WHAT IS ASKED:
Can you copy out the entries below verbatim, from the line containing "Output the (X, Y)" through the line containing "commercial (213, 267)", with both of those lines included?

[Item coordinate data]
########
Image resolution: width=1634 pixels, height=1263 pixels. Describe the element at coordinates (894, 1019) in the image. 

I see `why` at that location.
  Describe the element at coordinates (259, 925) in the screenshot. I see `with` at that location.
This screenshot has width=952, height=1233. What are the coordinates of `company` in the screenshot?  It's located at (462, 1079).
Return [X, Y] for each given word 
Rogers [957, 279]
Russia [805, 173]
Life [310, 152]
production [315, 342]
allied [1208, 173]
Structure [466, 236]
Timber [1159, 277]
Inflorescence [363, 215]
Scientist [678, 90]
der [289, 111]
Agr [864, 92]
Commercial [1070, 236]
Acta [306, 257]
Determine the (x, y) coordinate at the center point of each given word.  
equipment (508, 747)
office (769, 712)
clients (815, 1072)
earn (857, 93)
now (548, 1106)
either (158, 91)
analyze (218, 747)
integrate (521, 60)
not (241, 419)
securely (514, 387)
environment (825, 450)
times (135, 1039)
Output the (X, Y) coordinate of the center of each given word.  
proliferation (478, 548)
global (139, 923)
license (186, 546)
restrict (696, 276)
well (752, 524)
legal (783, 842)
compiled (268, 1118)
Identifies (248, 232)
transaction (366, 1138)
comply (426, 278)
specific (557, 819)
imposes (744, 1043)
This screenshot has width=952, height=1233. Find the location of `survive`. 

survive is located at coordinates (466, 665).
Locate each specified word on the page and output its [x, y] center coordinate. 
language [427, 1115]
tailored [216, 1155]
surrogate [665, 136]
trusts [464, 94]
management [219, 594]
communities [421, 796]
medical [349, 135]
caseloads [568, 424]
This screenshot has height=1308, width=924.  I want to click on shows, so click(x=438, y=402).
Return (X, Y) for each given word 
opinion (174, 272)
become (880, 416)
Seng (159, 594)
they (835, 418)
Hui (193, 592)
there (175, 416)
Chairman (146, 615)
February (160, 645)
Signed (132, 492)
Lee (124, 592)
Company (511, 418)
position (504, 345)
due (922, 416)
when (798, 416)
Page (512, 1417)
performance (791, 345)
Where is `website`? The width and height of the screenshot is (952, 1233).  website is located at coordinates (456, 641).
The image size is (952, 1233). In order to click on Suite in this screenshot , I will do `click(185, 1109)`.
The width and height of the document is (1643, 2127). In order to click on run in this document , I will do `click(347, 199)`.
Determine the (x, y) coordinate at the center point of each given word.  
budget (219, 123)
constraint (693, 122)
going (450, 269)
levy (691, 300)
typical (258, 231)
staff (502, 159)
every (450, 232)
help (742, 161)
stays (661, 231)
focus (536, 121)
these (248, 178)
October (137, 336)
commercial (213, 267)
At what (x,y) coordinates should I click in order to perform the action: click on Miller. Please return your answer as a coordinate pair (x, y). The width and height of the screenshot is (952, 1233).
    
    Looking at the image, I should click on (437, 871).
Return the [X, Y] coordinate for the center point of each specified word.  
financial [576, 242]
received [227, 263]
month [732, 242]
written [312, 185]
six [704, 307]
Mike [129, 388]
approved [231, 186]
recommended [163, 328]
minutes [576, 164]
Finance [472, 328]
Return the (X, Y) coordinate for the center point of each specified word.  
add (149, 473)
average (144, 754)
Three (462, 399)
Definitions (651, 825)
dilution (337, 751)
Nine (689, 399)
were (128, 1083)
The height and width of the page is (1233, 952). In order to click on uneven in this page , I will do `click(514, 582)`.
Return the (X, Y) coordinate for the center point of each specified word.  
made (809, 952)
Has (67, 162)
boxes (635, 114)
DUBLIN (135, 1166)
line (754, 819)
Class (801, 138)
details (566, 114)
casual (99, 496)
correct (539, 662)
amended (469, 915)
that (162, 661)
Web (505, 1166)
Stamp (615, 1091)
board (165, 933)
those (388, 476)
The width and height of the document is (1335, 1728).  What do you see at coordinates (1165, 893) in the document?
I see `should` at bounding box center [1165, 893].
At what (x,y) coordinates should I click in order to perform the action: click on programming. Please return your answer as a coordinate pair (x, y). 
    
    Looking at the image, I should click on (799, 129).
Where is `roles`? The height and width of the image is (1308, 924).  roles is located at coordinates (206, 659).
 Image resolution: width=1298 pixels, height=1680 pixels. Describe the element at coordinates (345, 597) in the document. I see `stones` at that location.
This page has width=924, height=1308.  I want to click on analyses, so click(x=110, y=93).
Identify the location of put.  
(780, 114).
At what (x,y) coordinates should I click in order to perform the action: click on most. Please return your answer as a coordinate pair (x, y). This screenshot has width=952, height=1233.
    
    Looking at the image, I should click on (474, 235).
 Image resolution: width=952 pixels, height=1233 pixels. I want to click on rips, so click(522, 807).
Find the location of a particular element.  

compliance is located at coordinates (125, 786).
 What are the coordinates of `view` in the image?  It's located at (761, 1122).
########
THE COMPLETED TASK:
Output the (X, Y) coordinate of the center of each given word.  
proliferation (478, 548)
global (139, 923)
license (186, 546)
restrict (696, 276)
well (752, 524)
legal (783, 842)
compiled (268, 1118)
Identifies (248, 232)
transaction (366, 1138)
comply (426, 278)
specific (557, 819)
imposes (744, 1043)
This screenshot has width=952, height=1233. Find the location of `survive`. 

survive is located at coordinates (466, 665).
Locate each specified word on the page and output its [x, y] center coordinate. 
language [427, 1115]
tailored [216, 1155]
surrogate [665, 136]
trusts [464, 94]
management [219, 594]
communities [421, 796]
medical [349, 135]
caseloads [568, 424]
This screenshot has height=1308, width=924.  I want to click on shows, so click(x=438, y=402).
Return (X, Y) for each given word 
opinion (174, 272)
become (880, 416)
Seng (159, 594)
they (835, 418)
Hui (193, 592)
there (175, 416)
Chairman (146, 615)
February (160, 645)
Signed (132, 492)
Lee (124, 592)
Company (511, 418)
position (504, 345)
due (922, 416)
when (798, 416)
Page (512, 1417)
performance (791, 345)
Where is `website`? The width and height of the screenshot is (952, 1233).  website is located at coordinates (456, 641).
The image size is (952, 1233). In order to click on Suite in this screenshot , I will do `click(185, 1109)`.
The width and height of the document is (1643, 2127). In order to click on run in this document , I will do `click(347, 199)`.
Determine the (x, y) coordinate at the center point of each given word.  
budget (219, 123)
constraint (693, 122)
going (450, 269)
levy (691, 300)
typical (258, 231)
staff (502, 159)
every (450, 232)
help (742, 161)
stays (661, 231)
focus (536, 121)
these (248, 178)
October (137, 336)
commercial (213, 267)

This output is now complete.